### PROVIDED TEXT
Start of Block

Turkish business magnate and investor

Aydın Doğan (born 15 April 1936) is a Turkish business magnate and investor. He is the founder of Doğan Holding, one of Turkey's largest conglomerates.

==Biography==
Born in 1936 as a member of a well-known family in Kelkit, Doğan went to elementary and secondary school in Kelkit and finished high school in Erzincan. Between 1956 and 1960, he attended Istanbul Economy and Commerce Academy. There, he became the Student Community Leader.

In 1959, he registered his business at the Mecidiyeköy Tax Office and started his professional life trading construction equipment, as well as passenger and other commercial vehicles.

Doğan founded his first industrial company in 1974 and joined both the Assembly and the Administrative Board of the Istanbul Chamber of Commerce. In the years that followed, he served as a board member in the Union of Chambers and Commodity Exchanges of Turkey.

From a small company with just three employees in 1961, he created one of Turkey's top conglomerates with over 13,000 direct employees and an additional 12,000 employment through companies servicing the businesses of Doğan Holding.

Doğan Holding became a publisher with the acquisition of the daily newspaper Milliyet in 1979. With the addition of the prestigious daily newspaper Hürriyet in 1994, he increased his presence in the media. Between 1986 and 1996, he served as the head of the Association of Turkish Newspaper Publishers. In 2004, Doğan became the first elected Turkish Deputy Chairperson of World Association of Newspapers (WAN).

The Doğan Media Holding he founded incorporates the newspapers Posta, Hürriyet, Radikal, Fanatik and Turkish Daily News, and 21 TV channels in Turkey and abroad.

End of Block

### TASKS FOR THIS EXERCISE
A - Using the Aydın Doğan biography, explain how Doğan Holding became a publisher and how Doğan later expanded his media presence. Answer in one to three sentences.
B - According to the Aydın Doğan biography, in what year did Doğan found his first industrial company?
C - Extend the Aydın Doğan biography, beginning right after its final sentence.

### DATA RECORDS
Start of Block

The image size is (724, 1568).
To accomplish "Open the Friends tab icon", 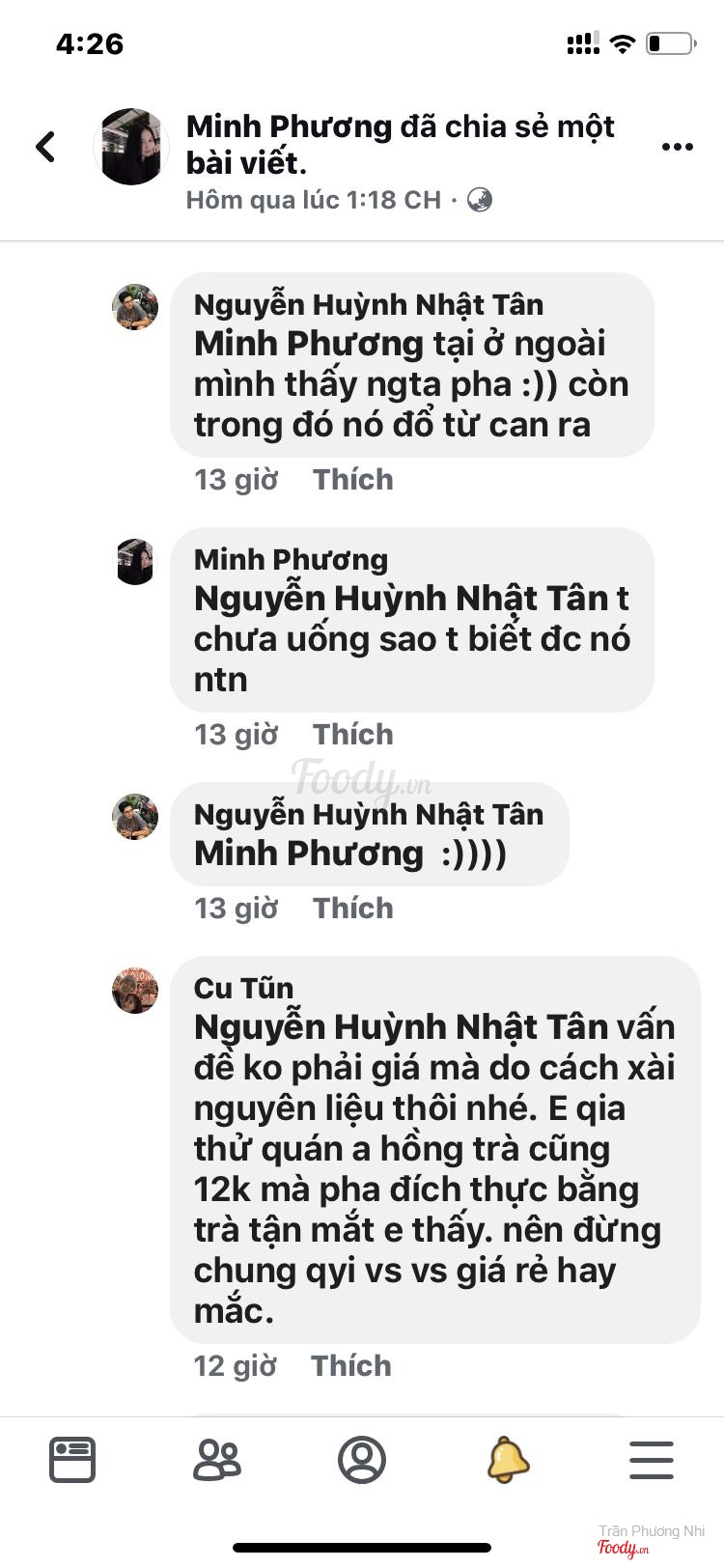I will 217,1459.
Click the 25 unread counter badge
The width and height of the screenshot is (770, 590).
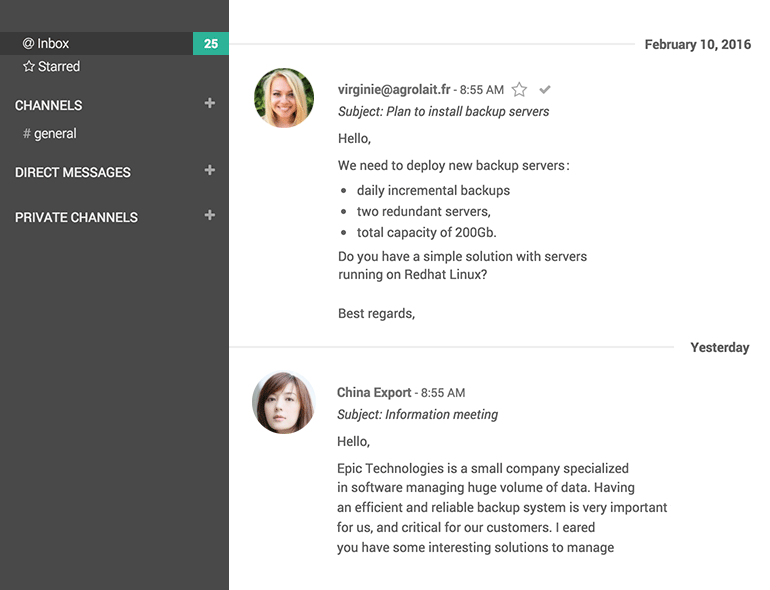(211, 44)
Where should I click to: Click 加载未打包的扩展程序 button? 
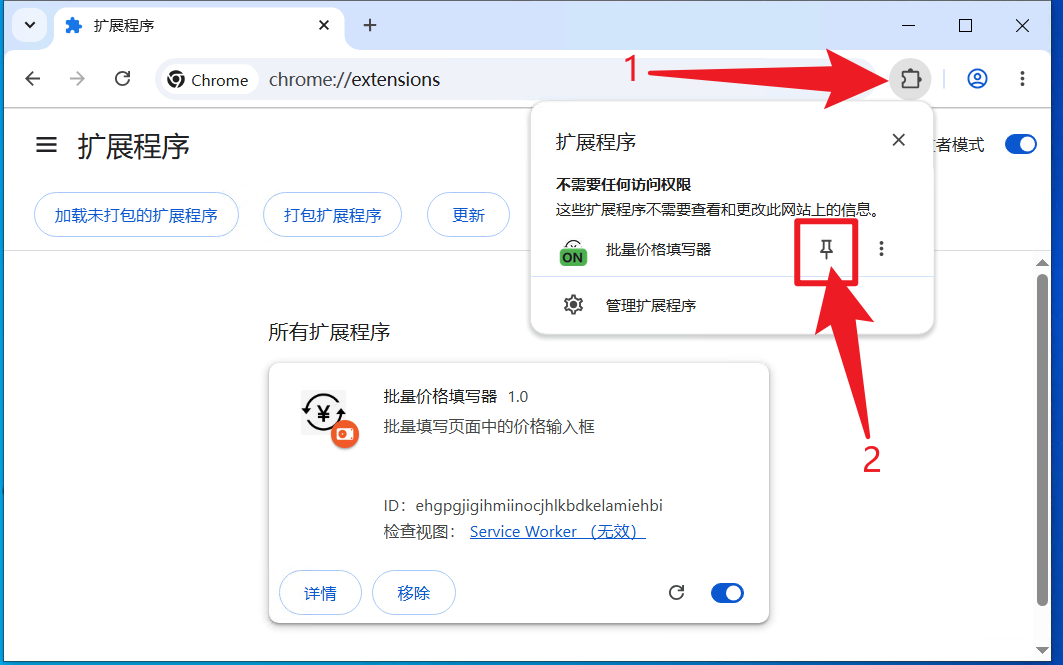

End of Block
Start of Block

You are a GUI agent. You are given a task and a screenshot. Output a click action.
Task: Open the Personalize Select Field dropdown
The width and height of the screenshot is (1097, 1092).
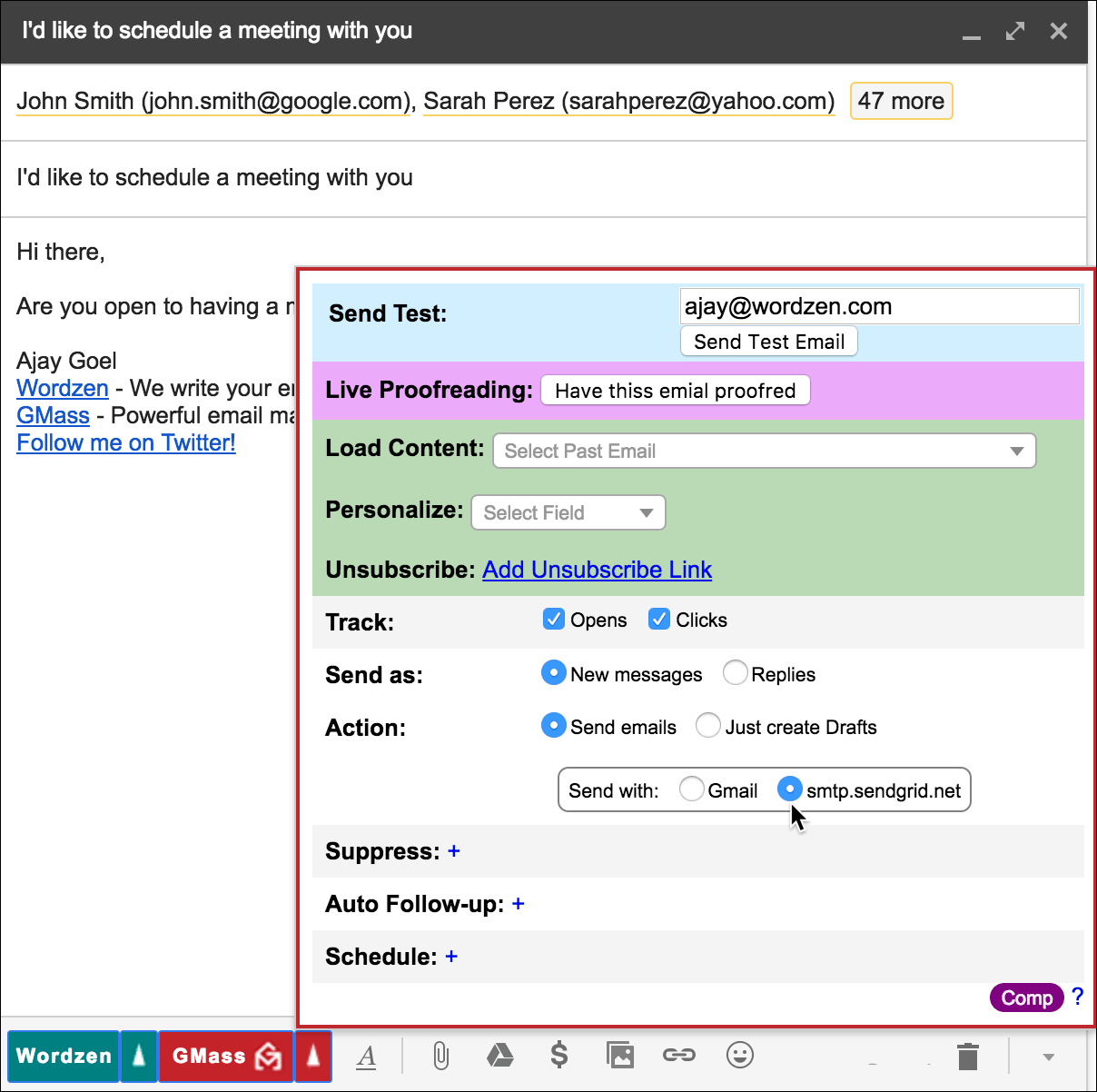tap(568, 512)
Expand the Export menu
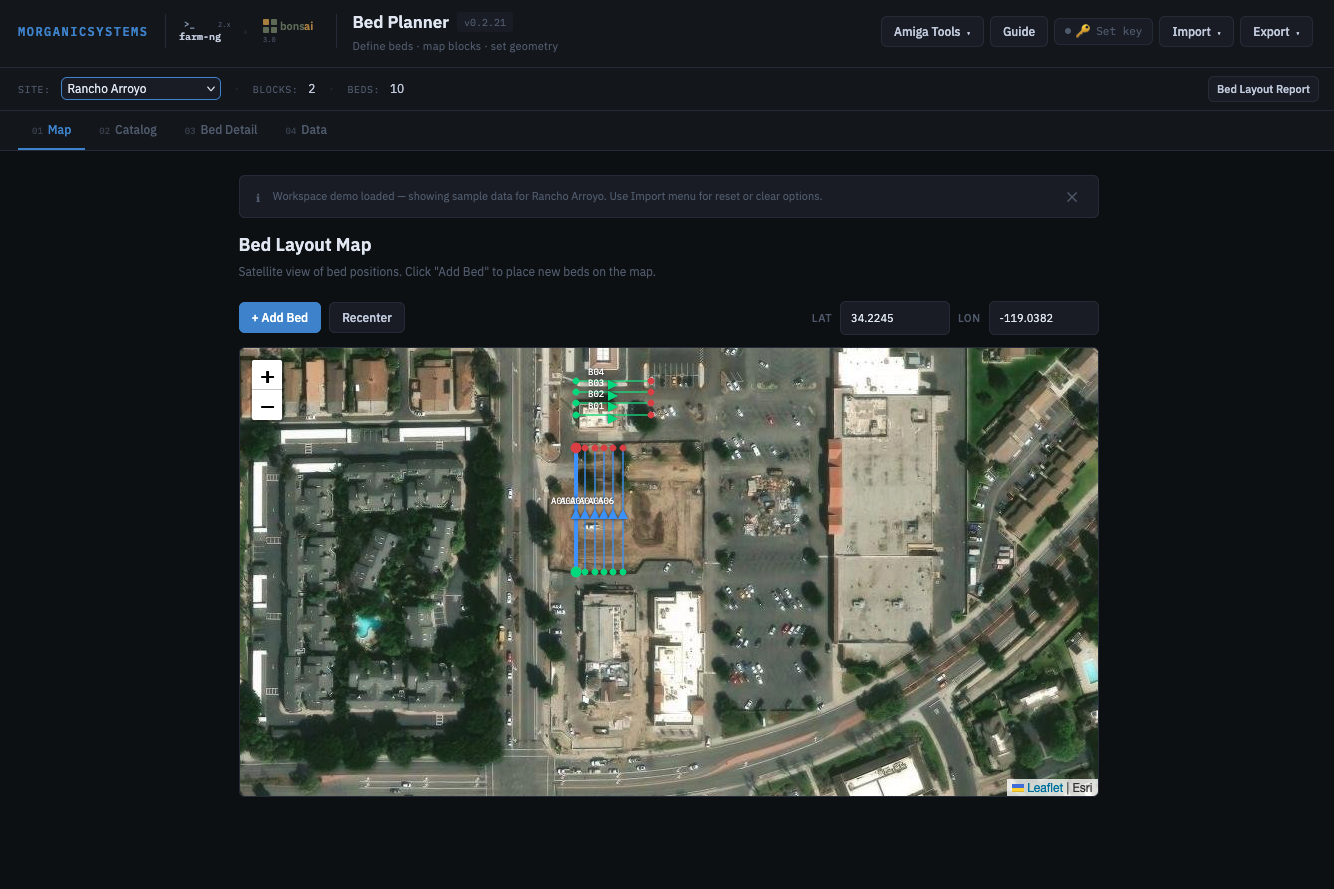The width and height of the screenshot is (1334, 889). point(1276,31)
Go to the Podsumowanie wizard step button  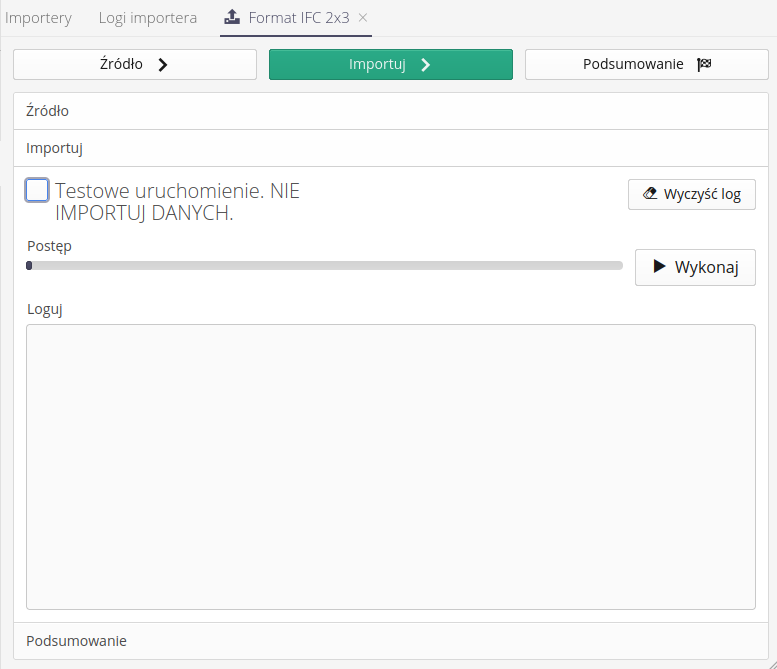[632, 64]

End of Block
Start of Block

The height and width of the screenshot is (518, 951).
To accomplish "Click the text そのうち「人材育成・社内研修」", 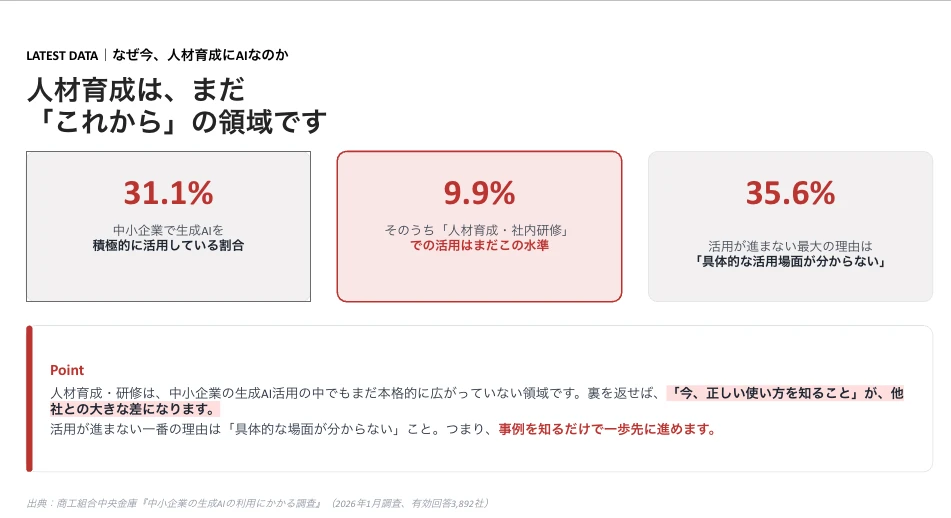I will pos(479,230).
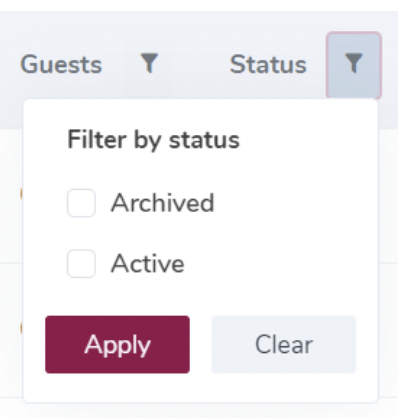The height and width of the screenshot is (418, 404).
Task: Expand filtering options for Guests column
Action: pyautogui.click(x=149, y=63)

End of Block

### WRITTEN ANSWERS
A - Doğan Holding became a publisher when it acquired the daily newspaper Milliyet in 1979. Doğan then increased his presence in the media in 1994 by adding the daily newspaper Hürriyet.

B - 1974

C -
Doğan Holding is active in the fields of energy, media, industry, trade and tourism. In 2016, Doğan Holding generated a profit of US$310 million and it's the biggest collector of advertising revenue in media in Turkey.

Doğan Holding is a public company quoted in Istanbul Stock Exchange. Its ticker symbol is DOHOL.

==Tax investigation==
In 2009, the Ministry of Finance charged a tax fine in amount of about 3.8 billion Turkish lira (approx. US$2.53 billion) on some companies within the Doğan Media Holding.

Doğan Holding claimed that the decision to impose a tax fine to the group was based on "subjective" evaluations. They argued that if similar fines were to be imposed on other companies on similar grounds, all the share transactions in Turkey could easily be subjected to the same treatment and fined by the tax authorities. And since that was not the case and it was only Dogan Group that was penalized by the Ministry of Finance, the case was politically motivated, they implied.

This implication was voiced strongly by the spokespersons of international bodies like the European Union, while the issue became a priority item in Turkish political agenda.

Doğan Holding held negotiations with the Ministry of Finance in line with the existing legislation. An agreement was concluded and in October 2012, Doğan paid the remainder of the agreed fine earlier than scheduled and thus resolved the tax issue completely.

After 1977 until 2009, Aydın Doğan personally has been the top taxpayer registered with the Istanbul Chamber of Commerce, either in Istanbul or in overall Turkey. He always equated patriotism with proper declaration and prompt payment of taxes.

==Personal life==

Doğan retired as head of Doğan Holding on 1 January 2010, handing over his post to his daughter, Arzuhan Doğan Yalçındağ, who was chairperson of the TV channel Kanal D and who also serves as head of the Turkish Industrialists' and Businessmen's Association (TÜSİAD). Currently Begümhan Doğan Faralyalı is the Chairwoman of Doğan Holding. Aydın Doğan continues to be the honorary president of the holding firm.

Doğan, with $1 billion net worth, is one of the richest people in Turkey. He is married to Sema Doğan, and has four children and seven grandchildren.

All of his daughters actively take part in the running of Doğan Holding businesses both public and private as chairwomen of respective boards.

==Awards==
In 1999, Doğan was awarded State Medal of Distinguished Service by the Turkish Government. He received four honorary doctorates in 1999, 2000, 2001 and 2005 respectively from Girne American University, Ege University, Baku State University and Marmara University.